As a crusading journalist, Sage developed a reputation
for his hard-hitting and brash style of investigative
reporting on Hub City's KBEL-TV evening news. Sage worked
hard at exposing the crime that plagued the city, but his
efforts proved almost useless against the tidal wave of
corruption that threatened to engulf the city.
Sage yearned to take more direct action in the fight
against crime, but it wasn't until his former University
professor, Aristotle Rodor, came to him with information
on Dr. Arby Twain , a doctor then under Sage's
investigative scrutiny, that this was possible. Rodor and
Twain had co-developed Pseudoderm, a revolutionary
artificial skin which, due to an impurity in the gas that
binds it to real skin, often proved fatal to its
recipients. The two men agreed to abandon the flawed
formula, but Rodor possessed information that Twain was
attempting to sell Pseudoderm to Third World Nations.
Sage decided to personally go after Twain and, at Rodor's
suggestion, donned a mask of Pseudoderm to hide his
well-known features from view.

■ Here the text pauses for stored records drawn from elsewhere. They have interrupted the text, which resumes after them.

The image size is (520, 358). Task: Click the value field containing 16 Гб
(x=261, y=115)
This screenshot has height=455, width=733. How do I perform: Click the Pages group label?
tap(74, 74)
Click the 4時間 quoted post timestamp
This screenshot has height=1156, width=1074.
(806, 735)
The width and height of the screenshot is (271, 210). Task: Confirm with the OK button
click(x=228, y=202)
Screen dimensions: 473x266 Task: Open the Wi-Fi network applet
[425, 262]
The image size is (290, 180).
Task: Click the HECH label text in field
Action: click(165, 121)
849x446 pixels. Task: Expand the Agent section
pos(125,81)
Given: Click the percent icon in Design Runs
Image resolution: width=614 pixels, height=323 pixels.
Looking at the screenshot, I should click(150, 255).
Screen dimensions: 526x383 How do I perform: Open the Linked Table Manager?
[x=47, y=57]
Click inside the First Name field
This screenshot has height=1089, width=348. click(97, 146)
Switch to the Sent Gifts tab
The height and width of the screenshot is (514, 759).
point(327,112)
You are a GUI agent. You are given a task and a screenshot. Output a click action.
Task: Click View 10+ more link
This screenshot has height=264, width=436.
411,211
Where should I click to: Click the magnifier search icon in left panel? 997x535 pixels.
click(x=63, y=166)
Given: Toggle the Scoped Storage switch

Rodor's gas bonded the
mask to Sage's face, obliterating his features and
leaving him a nameless, faceless enigma who came to be
known as The Question.
Under the tutelage of a wheelchair-bound man he knows
only as "Richard," Sage developed his fighting
skills and learned a philosophy of life that was to shape
his moral and ethical behavior from that day forward.
Sage possesses an insatiable curiosity about the world.
This same quest for knowledge, and thirst for justice has
led him into the field of investigative journalism, and
has driven him to seek out the answers to his own
philosophical dillemas as The Question.